START DATASET CONTENT
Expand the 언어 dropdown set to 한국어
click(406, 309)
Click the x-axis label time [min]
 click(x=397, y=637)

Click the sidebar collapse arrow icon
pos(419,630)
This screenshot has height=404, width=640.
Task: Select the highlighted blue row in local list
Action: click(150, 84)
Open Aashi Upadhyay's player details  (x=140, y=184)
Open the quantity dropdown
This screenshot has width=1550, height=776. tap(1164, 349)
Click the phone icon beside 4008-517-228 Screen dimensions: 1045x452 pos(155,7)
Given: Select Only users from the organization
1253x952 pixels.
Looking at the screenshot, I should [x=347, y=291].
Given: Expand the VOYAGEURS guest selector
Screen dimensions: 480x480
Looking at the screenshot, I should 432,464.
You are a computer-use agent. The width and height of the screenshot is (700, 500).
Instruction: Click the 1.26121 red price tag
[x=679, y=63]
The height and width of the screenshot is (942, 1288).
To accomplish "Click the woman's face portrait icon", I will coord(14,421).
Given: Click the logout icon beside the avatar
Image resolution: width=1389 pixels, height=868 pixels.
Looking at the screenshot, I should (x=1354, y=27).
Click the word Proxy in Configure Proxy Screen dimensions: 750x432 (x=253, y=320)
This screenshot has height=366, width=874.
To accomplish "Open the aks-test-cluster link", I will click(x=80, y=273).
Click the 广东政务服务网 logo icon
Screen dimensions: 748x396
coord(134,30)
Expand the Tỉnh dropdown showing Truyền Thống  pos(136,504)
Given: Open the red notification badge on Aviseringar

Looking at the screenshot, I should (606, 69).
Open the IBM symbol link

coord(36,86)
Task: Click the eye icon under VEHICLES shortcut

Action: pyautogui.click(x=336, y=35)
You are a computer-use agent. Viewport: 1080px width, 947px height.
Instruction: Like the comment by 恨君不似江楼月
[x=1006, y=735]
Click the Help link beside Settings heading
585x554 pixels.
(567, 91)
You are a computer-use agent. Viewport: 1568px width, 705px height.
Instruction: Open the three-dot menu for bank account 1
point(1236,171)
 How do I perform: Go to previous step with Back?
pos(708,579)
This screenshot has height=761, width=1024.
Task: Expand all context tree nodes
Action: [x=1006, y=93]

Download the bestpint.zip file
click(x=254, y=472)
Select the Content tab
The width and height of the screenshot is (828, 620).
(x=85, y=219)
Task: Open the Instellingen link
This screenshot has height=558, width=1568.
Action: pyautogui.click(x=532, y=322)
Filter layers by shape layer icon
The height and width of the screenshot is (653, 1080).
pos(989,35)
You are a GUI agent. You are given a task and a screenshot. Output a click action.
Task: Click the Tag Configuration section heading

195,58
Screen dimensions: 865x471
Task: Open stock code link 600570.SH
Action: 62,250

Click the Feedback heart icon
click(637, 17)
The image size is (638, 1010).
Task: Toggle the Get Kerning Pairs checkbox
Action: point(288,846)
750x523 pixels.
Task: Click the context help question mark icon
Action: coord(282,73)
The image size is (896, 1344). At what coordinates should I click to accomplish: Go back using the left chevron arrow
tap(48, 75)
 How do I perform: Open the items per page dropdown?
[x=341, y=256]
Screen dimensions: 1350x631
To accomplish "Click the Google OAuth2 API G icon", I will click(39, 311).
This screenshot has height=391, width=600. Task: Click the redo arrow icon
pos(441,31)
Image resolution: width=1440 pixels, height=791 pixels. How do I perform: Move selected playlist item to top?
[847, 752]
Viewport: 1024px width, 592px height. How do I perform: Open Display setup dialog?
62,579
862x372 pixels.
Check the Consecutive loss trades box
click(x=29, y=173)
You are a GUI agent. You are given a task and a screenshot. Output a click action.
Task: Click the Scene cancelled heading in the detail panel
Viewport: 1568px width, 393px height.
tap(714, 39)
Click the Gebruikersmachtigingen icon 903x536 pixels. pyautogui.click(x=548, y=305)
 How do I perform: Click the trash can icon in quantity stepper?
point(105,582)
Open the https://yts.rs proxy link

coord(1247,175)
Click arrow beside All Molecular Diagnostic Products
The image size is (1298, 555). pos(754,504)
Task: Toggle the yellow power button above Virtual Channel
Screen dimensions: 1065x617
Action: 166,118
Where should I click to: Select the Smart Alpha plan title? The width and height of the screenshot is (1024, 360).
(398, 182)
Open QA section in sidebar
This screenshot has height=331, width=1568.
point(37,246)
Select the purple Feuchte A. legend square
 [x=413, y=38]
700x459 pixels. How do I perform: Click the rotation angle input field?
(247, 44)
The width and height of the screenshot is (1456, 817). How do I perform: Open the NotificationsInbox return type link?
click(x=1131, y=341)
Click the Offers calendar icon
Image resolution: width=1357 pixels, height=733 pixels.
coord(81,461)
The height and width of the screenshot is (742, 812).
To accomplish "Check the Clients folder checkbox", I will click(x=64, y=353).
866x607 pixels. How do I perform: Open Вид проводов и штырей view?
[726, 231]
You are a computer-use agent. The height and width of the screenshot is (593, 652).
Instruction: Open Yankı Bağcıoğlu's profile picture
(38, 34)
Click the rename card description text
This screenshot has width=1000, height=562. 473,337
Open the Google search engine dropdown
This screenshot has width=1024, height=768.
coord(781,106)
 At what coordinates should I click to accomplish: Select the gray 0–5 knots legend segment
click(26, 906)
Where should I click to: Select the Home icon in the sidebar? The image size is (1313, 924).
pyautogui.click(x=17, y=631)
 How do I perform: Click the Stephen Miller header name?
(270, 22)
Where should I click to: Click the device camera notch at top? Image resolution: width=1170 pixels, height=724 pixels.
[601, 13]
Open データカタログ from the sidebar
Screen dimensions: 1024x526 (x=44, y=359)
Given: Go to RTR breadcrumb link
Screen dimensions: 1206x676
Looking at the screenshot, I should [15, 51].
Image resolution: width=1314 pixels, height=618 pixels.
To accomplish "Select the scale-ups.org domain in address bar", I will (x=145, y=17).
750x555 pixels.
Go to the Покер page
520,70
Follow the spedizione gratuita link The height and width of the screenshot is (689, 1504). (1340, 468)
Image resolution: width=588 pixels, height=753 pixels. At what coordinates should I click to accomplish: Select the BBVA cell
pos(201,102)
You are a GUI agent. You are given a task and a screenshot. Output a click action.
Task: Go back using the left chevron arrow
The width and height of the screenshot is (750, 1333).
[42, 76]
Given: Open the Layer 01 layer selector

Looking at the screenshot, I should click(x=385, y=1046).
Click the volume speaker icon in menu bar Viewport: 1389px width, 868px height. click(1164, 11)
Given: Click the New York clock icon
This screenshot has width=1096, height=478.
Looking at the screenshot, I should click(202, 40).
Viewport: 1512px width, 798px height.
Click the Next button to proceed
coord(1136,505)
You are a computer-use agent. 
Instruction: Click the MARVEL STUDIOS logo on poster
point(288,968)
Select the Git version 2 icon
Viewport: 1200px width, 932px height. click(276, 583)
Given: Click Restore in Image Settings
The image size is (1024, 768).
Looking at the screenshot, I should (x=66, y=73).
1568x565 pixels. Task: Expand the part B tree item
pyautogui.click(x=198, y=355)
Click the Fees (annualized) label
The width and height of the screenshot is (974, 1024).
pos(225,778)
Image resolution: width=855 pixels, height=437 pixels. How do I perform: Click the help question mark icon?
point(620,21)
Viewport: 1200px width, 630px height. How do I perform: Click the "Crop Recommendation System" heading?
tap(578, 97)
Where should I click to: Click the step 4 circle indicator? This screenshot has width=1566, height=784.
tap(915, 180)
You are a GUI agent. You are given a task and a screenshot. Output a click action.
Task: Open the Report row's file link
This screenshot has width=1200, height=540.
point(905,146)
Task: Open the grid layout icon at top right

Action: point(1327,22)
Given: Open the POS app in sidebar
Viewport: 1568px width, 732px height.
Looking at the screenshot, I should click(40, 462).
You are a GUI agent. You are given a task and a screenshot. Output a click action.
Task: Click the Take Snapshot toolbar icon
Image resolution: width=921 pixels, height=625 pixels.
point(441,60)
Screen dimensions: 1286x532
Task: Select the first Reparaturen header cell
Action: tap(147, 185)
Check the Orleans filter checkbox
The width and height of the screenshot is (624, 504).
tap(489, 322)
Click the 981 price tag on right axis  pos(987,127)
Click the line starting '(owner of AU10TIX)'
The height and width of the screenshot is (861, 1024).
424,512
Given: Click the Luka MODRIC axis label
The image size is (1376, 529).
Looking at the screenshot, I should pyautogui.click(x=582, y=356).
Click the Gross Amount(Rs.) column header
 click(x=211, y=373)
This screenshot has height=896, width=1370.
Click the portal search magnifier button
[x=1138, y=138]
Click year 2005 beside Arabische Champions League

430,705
END DATASET CONTENT
TASK TO CARRY OUT :: If a line in the entries above holds "Settings", include it in the count; report nothing but the resulting number.

TASK SOLUTION :: 2